#### TEXT SHOWN

Hi, Although there are some threads on here about .net charting controls, I'm starting new thread becuase I'm possibly looking for some advanced data manipulation (maybe this would fall under datamining but I'm not sure) along with charting.

I've been asked to research and prototype and Key Performance Indicators (KPI) system. Basically we have a load of sales figures in a database and we'd like to graph/chart various relationships in this data. For example we increased prices in January 2008, compare the sales for each month with the sales from the prevoius year and display in a chart.

The database doesn't exist yet - we are going to pull the data from various other databases, so the new database would be created from scratch. At the moment I have some example data in excel format and a kind of a prototype created in excel as well.

I'm thinking there are probably two ways to approach this:

  1. Manually create all the queries I need and supply the data to the .net charting control.

Or

  1. Is there some off the shelf data manipulation / mining tool that could do a lot of the grunt work in pulling out relationships in the data. Not sure if this kind of thing exists? (though I know I attempted to build something like this for my dissertation - it was crap beyound belief!)

One a related note, do Dundas charting and microsoft asp.net charting tools do essential the same stuff. In a thread on stack overflow someone claims there are actually the same thing, did MS buy dundas? Is there any reason to buy dundas rather than use the free MS chart control?

Any advice on this would be greatly appreciated. Thanks in advance!

########

▸ WORK REQUIRED
Print the portion of the KPI charting post between "The database doesn't" and "crap beyound belief!)", inclusive, word for word. You won't need the data for anything.

#### RECORDED INFORMATION

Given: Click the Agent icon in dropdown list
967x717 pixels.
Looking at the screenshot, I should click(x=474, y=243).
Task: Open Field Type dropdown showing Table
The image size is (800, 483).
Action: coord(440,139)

########
#### RECORDED INFORMATION

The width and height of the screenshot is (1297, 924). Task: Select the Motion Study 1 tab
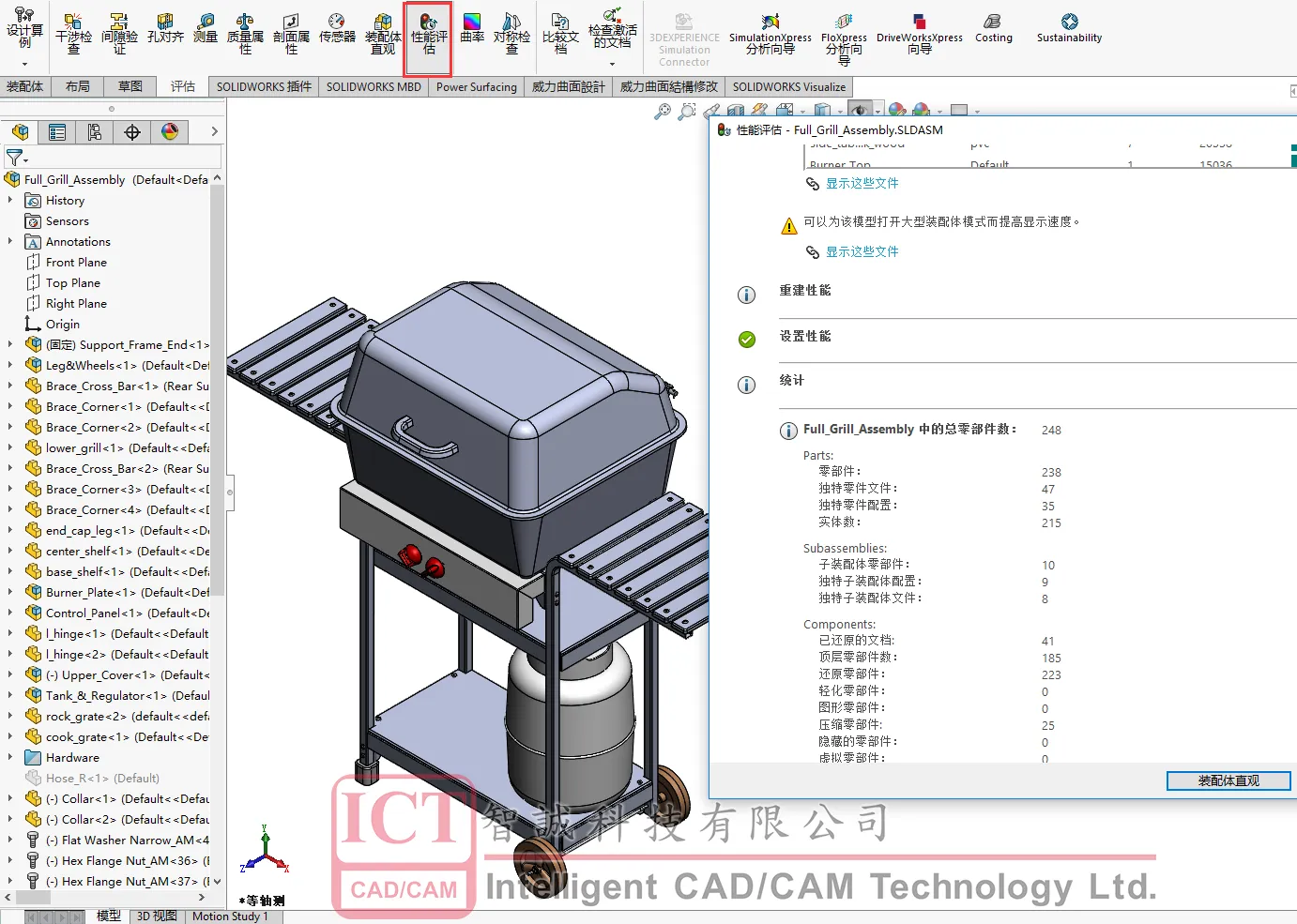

########

▸ FINAL RESULT
The database doesn't exist yet - we are going to pull the data from various other databases, so the new database would be created from scratch. At the moment I have some example data in excel format and a kind of a prototype created in excel as well.

I'm thinking there are probably two ways to approach this:

  1. Manually create all the queries I need and supply the data to the .net charting control.

Or

  1. Is there some off the shelf data manipulation / mining tool that could do a lot of the grunt work in pulling out relationships in the data. Not sure if this kind of thing exists? (though I know I attempted to build something like this for my dissertation - it was crap beyound belief!)